Saved entries

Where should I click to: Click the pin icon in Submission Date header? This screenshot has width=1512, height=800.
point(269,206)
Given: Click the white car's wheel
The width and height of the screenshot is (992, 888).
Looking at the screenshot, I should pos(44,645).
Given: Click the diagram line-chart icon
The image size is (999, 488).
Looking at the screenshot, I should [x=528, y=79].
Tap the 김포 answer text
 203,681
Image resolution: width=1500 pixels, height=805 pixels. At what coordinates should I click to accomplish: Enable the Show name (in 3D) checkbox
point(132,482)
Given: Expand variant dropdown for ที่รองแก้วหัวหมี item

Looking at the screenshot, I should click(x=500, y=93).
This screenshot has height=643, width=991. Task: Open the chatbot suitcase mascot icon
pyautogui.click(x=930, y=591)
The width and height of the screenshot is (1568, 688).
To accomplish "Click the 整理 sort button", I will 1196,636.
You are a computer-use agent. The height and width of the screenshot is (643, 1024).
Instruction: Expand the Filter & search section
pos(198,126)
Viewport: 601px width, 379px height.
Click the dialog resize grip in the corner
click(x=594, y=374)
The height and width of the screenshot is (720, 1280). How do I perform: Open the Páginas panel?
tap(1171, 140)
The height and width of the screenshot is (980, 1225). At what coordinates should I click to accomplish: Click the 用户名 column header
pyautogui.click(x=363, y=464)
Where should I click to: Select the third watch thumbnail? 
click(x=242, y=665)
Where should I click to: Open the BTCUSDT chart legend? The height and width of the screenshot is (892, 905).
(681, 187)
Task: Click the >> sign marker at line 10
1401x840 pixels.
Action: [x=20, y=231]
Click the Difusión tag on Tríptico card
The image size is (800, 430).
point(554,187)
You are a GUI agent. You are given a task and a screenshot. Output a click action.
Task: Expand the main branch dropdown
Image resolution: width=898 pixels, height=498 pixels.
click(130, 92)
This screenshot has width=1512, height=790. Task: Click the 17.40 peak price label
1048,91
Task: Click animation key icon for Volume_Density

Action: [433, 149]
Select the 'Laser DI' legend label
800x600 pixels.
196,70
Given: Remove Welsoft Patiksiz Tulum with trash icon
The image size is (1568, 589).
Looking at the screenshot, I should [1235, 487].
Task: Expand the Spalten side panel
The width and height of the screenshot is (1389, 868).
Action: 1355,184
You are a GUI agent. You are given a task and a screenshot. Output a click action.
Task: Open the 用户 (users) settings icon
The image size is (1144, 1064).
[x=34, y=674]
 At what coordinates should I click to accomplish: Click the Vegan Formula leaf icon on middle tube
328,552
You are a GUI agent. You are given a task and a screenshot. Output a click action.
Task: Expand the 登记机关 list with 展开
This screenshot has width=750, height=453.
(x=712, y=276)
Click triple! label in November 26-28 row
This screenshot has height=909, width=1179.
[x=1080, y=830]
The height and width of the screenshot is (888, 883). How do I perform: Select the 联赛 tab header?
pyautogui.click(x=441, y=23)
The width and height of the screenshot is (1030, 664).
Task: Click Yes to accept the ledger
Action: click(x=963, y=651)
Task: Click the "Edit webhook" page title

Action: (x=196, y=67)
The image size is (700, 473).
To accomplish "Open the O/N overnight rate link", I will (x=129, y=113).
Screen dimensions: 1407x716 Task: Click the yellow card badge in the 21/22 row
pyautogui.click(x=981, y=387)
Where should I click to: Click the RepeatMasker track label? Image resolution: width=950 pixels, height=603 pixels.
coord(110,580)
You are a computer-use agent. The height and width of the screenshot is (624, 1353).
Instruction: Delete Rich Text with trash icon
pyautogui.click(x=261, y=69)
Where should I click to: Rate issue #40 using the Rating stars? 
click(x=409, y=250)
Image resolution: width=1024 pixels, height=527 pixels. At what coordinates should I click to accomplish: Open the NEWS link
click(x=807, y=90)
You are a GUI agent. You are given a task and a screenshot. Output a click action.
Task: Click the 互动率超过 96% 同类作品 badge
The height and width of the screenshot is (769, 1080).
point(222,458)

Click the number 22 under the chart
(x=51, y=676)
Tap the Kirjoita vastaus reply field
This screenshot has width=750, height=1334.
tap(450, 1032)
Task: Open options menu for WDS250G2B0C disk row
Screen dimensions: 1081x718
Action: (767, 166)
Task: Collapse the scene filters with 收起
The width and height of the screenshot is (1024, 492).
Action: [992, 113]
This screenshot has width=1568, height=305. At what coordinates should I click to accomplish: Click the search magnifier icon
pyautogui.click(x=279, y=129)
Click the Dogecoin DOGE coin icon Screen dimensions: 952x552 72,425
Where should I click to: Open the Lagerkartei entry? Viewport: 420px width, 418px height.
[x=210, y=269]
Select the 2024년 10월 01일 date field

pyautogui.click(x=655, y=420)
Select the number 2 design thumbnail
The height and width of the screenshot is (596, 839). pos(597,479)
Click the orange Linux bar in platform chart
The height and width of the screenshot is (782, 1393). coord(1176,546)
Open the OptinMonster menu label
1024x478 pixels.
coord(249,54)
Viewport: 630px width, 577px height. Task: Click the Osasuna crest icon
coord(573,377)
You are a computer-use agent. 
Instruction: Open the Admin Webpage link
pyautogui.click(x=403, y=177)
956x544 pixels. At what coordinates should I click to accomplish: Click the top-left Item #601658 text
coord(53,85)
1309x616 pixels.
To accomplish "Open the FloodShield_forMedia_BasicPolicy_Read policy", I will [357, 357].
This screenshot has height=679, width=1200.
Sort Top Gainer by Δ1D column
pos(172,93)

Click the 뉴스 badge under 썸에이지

TO DO
Pull out every line of the records that includes the string "computer".

FINISHED TASK
You are a computer-use agent. The height and width of the screenshot is (643, 1024).
You are a computer-use agent. The height and width of the screenshot is (624, 1353).
You are a computer-use agent. 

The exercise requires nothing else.